No lado profissional, nós nos tornamos praticamente inúteis nos últimos dois meses. A gente não tem tempo para apurar qualquer coisa com profundidade, e até deixamos passar bons furos de reportagem porque simplesmente não tínhamos como executá-los. Além disso, isso sobrecarregou o trabalho de outros colegas. A redação ficou desfalcada de boa parte da equipe de política quando Michel Temer tomava posse como presidente – enquanto nós matávamos tempo em um hotel em União da Vitória, esperando mais uma de dezenas de audiências. É uma sensação de impotência insuportável.

Mas na vida pessoal é que o calo tem apertado. Parece besteira, mas passar dias e mais dias preso em uma van exaure o espírito e o corpo de qualquer um. Seu sono fica desregulado. No próximo domingo, por exemplo, vamos ter que sair de Curitiba às 4 da manhã. É mais uma noite que será meio dormida – o que é pior que uma noite não dormida. Suas pernas doem. A comida de posto de gasolina te dá uma azia interminável. O Rogerio ainda conseguiu aproveitar para ler Guerra e Paz e Ulisses, mas eu não consigo ler em veículos em movimento sem ficar nauseado. O tédio fica insuportável. Tem horas que você só quer pular da janela da van.

Para mim, a rotina tem sido isso. Mas sou solteiro, vivo sozinho, não tenho outras pessoas para cuidar. Acho que estou com a situação mais tranquila entre todos da van. A Ana, mulher do Euclides, está grávida de oito meses. Vai que o moleque inventa de vir ao mundo enquanto a gente está entre Candói e Nova Laranjeiras, o que ele vai fazer? O que ela vai fazer? Mesmo sem considerar isso, quantas noites uma mulher no auge da gravidez teve que passar sozinha por causa do ego dolorido de algum juiz de Assaí ou Cascavel? E o filho do Rogerio, que tem 2 anos e mal vê o pai há dois meses? Como explicar para ele essa rotina maluca? Um pai que, do dia para noite, não dorme mais em casa na maior parte do tempo?

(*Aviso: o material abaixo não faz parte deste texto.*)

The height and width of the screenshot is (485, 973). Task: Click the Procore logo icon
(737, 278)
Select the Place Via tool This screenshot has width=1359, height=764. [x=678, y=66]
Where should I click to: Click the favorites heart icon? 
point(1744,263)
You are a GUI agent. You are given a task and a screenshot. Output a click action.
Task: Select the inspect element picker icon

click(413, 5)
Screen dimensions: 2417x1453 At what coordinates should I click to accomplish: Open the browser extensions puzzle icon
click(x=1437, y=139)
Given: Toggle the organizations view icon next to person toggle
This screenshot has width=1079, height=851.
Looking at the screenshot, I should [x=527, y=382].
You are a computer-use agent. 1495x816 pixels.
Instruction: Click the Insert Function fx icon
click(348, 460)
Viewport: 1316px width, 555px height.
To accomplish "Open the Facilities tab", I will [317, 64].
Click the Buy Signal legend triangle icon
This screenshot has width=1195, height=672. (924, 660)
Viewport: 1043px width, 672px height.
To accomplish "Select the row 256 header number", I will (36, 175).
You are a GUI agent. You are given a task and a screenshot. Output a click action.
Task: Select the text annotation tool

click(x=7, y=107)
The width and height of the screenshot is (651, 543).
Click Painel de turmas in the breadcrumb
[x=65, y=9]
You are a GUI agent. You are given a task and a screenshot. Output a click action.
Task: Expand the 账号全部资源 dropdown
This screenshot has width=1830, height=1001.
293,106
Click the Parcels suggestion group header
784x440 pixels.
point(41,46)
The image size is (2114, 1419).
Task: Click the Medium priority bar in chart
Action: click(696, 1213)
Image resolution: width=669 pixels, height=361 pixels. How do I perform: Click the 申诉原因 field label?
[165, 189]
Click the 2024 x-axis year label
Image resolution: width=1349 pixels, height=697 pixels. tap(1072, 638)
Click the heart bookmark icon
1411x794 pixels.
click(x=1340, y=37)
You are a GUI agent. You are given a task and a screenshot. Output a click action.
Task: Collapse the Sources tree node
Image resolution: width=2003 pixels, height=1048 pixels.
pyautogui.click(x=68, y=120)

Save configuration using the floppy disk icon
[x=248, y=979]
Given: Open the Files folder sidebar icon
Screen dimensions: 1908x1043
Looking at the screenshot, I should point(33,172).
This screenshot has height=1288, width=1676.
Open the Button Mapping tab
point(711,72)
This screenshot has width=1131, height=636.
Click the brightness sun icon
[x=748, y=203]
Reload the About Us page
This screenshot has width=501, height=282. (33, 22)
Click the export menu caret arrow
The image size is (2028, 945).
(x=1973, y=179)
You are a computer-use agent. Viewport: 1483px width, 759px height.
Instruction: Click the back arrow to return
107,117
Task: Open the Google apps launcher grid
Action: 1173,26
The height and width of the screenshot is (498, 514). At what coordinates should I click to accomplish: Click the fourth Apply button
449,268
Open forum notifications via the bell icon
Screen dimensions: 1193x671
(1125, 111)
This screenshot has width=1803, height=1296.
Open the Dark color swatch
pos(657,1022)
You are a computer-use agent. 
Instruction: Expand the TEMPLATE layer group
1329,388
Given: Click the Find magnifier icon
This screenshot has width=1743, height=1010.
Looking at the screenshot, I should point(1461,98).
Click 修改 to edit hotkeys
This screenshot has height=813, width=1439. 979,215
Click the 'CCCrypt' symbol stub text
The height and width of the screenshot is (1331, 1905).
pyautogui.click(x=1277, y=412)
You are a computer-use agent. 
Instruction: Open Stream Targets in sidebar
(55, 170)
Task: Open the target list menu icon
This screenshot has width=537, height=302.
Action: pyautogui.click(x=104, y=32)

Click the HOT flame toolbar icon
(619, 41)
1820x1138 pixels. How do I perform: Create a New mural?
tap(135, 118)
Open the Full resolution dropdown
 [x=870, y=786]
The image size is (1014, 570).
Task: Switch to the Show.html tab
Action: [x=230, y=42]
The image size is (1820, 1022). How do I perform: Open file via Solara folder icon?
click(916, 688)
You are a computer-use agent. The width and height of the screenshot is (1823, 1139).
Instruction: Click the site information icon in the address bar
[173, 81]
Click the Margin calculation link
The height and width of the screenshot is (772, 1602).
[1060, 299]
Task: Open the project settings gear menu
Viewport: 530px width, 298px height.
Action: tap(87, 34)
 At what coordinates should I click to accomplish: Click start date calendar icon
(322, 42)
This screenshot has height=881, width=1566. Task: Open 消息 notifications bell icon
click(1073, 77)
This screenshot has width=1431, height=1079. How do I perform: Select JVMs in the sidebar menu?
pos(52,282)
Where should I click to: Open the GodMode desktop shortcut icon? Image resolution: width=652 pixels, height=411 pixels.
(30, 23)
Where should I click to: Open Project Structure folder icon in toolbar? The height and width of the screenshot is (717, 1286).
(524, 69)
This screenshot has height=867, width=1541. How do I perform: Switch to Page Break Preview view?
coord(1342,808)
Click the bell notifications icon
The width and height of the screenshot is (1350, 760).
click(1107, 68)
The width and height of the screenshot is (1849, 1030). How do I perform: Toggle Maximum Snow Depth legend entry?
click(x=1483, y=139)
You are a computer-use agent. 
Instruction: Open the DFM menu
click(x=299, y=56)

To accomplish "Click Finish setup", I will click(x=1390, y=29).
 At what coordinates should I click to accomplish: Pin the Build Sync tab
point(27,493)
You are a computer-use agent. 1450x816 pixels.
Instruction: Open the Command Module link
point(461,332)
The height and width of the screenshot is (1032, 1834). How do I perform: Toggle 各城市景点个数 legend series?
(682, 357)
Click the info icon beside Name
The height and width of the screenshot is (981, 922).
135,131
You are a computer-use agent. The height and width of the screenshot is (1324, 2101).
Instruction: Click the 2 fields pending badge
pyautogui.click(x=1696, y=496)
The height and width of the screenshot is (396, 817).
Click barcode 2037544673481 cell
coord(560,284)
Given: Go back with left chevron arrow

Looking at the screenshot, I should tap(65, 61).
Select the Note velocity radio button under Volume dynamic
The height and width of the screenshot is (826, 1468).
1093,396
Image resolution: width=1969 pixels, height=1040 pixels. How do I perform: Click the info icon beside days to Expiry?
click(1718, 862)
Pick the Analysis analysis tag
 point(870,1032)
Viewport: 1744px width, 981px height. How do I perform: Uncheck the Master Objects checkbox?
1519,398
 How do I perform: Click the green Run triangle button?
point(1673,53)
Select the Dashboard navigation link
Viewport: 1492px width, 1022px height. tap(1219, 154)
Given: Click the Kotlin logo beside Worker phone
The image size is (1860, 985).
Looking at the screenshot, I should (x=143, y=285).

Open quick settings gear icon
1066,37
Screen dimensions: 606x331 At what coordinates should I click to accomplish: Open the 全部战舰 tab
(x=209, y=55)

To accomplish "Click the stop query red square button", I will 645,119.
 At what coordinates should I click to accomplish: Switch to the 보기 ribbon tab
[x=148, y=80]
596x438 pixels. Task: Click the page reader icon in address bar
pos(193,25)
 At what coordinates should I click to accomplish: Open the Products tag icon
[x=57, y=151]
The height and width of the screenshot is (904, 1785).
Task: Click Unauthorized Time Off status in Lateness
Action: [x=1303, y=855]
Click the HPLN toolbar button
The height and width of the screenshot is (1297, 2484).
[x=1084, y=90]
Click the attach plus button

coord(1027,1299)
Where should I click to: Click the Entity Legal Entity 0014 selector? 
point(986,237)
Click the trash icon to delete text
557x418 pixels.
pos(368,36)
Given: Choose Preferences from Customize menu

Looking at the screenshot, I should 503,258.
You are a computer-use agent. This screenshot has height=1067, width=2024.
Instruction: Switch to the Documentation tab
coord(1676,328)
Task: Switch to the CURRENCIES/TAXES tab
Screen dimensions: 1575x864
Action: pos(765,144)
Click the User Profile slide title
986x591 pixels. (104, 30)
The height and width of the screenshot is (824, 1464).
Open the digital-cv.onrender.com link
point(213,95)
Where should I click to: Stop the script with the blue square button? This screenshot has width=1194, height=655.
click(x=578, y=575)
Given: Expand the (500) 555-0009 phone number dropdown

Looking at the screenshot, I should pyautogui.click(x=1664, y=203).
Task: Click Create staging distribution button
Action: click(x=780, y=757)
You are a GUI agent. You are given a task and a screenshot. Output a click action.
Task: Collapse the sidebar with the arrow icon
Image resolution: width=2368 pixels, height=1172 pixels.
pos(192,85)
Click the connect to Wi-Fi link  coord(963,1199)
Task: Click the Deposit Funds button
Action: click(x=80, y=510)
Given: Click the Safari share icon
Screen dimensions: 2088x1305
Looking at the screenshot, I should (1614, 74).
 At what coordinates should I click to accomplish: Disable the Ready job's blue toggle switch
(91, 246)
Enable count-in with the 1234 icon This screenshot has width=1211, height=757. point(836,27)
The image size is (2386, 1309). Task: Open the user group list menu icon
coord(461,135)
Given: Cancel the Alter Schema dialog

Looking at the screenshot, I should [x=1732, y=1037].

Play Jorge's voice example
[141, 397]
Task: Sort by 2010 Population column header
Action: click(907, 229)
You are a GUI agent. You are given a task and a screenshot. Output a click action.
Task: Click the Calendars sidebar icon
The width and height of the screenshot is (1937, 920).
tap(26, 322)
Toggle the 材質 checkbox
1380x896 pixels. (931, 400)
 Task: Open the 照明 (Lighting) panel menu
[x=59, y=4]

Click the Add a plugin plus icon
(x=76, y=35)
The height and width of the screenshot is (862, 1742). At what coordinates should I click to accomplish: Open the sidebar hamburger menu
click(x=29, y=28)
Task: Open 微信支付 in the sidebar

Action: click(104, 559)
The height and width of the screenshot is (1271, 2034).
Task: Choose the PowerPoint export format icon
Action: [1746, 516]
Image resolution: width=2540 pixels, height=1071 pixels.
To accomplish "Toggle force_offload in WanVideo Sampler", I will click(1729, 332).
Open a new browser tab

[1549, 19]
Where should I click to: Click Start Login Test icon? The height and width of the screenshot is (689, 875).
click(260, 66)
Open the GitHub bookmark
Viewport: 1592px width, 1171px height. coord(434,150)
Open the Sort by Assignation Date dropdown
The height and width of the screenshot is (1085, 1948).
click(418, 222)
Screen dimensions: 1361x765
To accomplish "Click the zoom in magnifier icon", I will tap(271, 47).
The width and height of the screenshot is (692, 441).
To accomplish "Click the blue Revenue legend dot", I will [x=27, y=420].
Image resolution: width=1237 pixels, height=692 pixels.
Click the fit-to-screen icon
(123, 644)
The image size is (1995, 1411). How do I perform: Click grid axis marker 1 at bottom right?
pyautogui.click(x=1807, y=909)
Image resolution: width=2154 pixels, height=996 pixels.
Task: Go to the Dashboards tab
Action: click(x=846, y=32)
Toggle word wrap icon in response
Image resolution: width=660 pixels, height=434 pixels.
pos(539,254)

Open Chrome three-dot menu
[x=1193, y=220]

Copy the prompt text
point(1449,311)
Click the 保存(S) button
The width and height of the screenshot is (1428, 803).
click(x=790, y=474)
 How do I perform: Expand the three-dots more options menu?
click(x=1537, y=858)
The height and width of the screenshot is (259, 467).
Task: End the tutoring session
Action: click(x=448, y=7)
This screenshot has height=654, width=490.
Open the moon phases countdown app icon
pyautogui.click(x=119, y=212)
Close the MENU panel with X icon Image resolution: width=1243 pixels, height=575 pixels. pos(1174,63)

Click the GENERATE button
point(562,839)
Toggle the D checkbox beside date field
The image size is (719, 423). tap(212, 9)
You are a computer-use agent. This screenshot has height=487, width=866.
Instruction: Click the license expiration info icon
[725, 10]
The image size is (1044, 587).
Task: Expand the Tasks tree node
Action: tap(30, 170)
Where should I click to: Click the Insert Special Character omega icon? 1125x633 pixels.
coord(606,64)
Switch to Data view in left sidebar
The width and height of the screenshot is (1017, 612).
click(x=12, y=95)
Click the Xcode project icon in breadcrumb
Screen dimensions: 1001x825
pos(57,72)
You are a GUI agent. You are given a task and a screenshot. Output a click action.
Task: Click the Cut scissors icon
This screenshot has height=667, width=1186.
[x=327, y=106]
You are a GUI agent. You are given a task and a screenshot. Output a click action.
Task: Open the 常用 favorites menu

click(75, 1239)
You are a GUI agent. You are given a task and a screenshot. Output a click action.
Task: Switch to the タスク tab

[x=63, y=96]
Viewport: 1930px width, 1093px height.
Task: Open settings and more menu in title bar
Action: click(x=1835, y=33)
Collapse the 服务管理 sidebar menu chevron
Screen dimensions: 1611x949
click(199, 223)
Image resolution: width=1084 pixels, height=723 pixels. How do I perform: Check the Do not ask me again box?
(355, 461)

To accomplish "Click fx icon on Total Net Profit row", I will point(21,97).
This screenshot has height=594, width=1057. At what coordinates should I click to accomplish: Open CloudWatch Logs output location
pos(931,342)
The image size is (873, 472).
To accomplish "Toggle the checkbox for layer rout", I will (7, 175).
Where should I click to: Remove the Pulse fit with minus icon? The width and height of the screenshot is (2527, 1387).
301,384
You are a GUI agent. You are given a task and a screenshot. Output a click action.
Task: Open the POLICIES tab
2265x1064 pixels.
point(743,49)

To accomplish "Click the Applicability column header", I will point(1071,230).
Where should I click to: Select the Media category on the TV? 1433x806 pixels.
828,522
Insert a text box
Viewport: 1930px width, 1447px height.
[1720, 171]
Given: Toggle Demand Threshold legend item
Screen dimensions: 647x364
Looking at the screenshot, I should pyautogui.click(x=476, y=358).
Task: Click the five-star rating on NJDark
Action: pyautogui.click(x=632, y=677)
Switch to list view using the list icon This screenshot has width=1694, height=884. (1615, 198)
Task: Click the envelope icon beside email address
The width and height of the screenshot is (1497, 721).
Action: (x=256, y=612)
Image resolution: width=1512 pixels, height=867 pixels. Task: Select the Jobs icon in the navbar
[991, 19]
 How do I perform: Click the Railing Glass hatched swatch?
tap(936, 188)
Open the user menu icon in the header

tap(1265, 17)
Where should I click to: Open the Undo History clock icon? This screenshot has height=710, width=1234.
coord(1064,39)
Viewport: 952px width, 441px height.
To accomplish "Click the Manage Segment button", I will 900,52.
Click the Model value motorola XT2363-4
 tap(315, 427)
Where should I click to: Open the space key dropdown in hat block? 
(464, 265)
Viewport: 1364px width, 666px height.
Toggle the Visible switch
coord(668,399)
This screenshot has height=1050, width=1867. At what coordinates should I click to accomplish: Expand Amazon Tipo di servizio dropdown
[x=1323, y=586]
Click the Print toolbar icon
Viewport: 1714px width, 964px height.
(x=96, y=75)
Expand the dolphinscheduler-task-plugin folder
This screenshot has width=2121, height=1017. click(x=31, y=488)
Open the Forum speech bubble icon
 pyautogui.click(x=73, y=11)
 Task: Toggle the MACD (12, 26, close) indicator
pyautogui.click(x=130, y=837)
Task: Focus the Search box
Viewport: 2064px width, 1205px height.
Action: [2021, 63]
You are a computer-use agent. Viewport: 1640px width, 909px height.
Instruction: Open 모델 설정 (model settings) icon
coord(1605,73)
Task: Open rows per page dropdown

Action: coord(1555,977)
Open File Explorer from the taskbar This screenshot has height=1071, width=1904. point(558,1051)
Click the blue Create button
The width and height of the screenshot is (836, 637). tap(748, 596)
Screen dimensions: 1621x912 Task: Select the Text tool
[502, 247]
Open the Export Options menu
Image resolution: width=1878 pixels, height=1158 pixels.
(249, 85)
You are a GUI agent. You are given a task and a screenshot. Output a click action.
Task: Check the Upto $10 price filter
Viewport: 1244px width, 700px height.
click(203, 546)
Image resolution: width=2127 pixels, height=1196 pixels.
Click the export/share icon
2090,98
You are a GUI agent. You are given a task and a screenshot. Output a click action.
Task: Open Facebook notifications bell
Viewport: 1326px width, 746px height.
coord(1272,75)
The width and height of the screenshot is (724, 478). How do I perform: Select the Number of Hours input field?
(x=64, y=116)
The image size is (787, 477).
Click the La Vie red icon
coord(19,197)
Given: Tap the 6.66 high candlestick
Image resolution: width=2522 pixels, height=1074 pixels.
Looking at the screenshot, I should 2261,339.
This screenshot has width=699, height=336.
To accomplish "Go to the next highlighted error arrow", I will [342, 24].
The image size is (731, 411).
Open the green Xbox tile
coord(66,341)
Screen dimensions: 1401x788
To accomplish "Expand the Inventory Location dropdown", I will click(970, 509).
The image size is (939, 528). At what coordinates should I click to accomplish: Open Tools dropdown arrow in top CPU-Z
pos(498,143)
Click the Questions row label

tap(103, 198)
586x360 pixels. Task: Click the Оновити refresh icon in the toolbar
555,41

Mas o que realmente me incomoda é encarar esses juízes. Ver pessoas que nitidamente não leram a matéria, mas nos chamam de mentirosos (mesmo que a própria ação que eles apresentaram deixe claro que não há qualquer erro de natureza factual). Ver gente dizer que ganha uma “porcaria de salário” (o mais baixo é de, se não me engano, R$ 23 mil). Ver gente tentando ensinar jornalistas como fazer jornalismo (denuncie, mas denuncie os outros). É humilhante, é degradante. Geralmente, tento ficar calado, até porque eu sou um cara esquentado e tenho dificuldades em controlar o que eu digo. Mas em umas duas ocasiões não aguentei e tive que ser contido pelos colegas e pelos advogados. É uma ladainha insuportável, que virou nossa rotina.

Diante de tudo isso, não tem como a gente não se perguntar, nos momentos mais difíceis, se valeu a pena fazer essa matéria e ter que passar por tudo isso. A gente não ganhou nada além de dor de cabeça, de aporrinhação, de humilhação. Se desse para voltar no tempo, a gente faria essa matéria de novo?

Sim, eu faria essa matéria de novo, do mesmo jeito. Mesmo que eu tivesse (ou tenha) que ficar vagando pelo Paraná por mais dois anos. Eu nunca estive tão cansado, tão irritado, tão indignado, minha perna dói, minha úlcera tem me atacado como nunca, mas eu não estou triste. Pelo contrário, eu me sinto feliz, me sinto realizado, sinto que estou fazendo algo importante da minha vida.

Se a gente está passando por tudo isso, é porque a gente fez um puta trabalho. É como se fosse um prêmio ao contrário. Todo esse périplo é como um recibo da relevância do nosso trabalho, uma prova viva de que o que a gente faz tem, sim, importância para a nossa comunidade. A gente só está sendo perseguido por que a gente cutucou uma ferida que tinha que ser cutucada. E o Euclides vai contar para o filho dele, o Rogerio vai contar para o filho dele, e eu, se um dia tiver filhos, vou contar para eles o que a gente fez. E eles vão achar massa pra caralho.

Esse orgulho de ter feito um trabalho sério, honesto, relevante, bem feito e de absoluto interesse público é algo que juiz nenhum vai tirar da gente. Que eles durmam com isso.